Strange New Worlds has painted itself somewhat into a corner by being a prequel.
It's a great series, but if Spock and Uhura are in trouble, and the only way to save them is for that nice James Kirk fella to sacrifice himself, well, we know that there's a twist coming.
This is always going to be the problem with series set before canon events and it's long been an issue I had with them. I know it's easier to write historical fiction in an established universe and you can dodge some of this by going back far enough (see: ENT); but, it is always going to feel hesitant and a bit uninspired.
Do you not see the tool is his hands? It's clear (which was a common thing in TOS, transparent aluminium I assume) so it's easy to miss. If you can't see the tool it does look kind of ridiculous.
Making Sisko the Emissary added a lot of bad habits to Star Trek that went against a lot of the ideals of early Trek. Kirk and Picard were both supposed to be competent humans, but only that far. Sisko led to writers creating those whose paths were dictated by fate, like Archer and Pike.
I don't know anything about Archer (what was his destiny thing?), but I like what they've done with Pike. His knowing how he's going to die (more or less) doesn't change his competency as a captain, imo, just gives him some pretty good personal issues to grapple with, in a pretty Trekkie way.
But I have always enjoyed the dual destiny - that time is irrelevant to the wormhole aliens, so Sisko is only destined to become the Emissary because of normal practical human choices that he was going to make anyway.

• _TASK BRIEF_: Name each Star Trek character mentioned in the Star Trek discussion, listing each one only once. Work only from the Star Trek discussion above, without outside knowledge.

• _DATA SEGMENT_:
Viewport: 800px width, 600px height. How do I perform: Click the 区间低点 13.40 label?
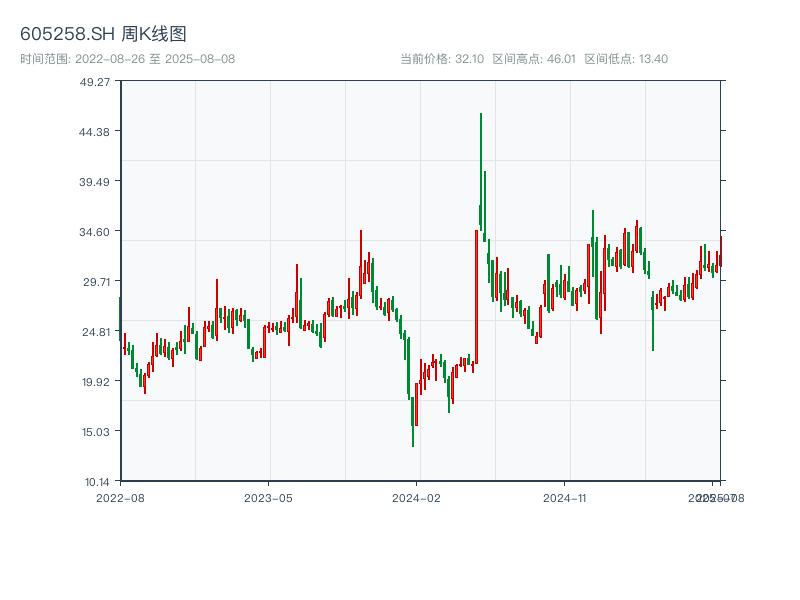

• _EXERCISE ANSWER_: Spock, Uhura, James Kirk, Sisko, Picard, Archer, Pike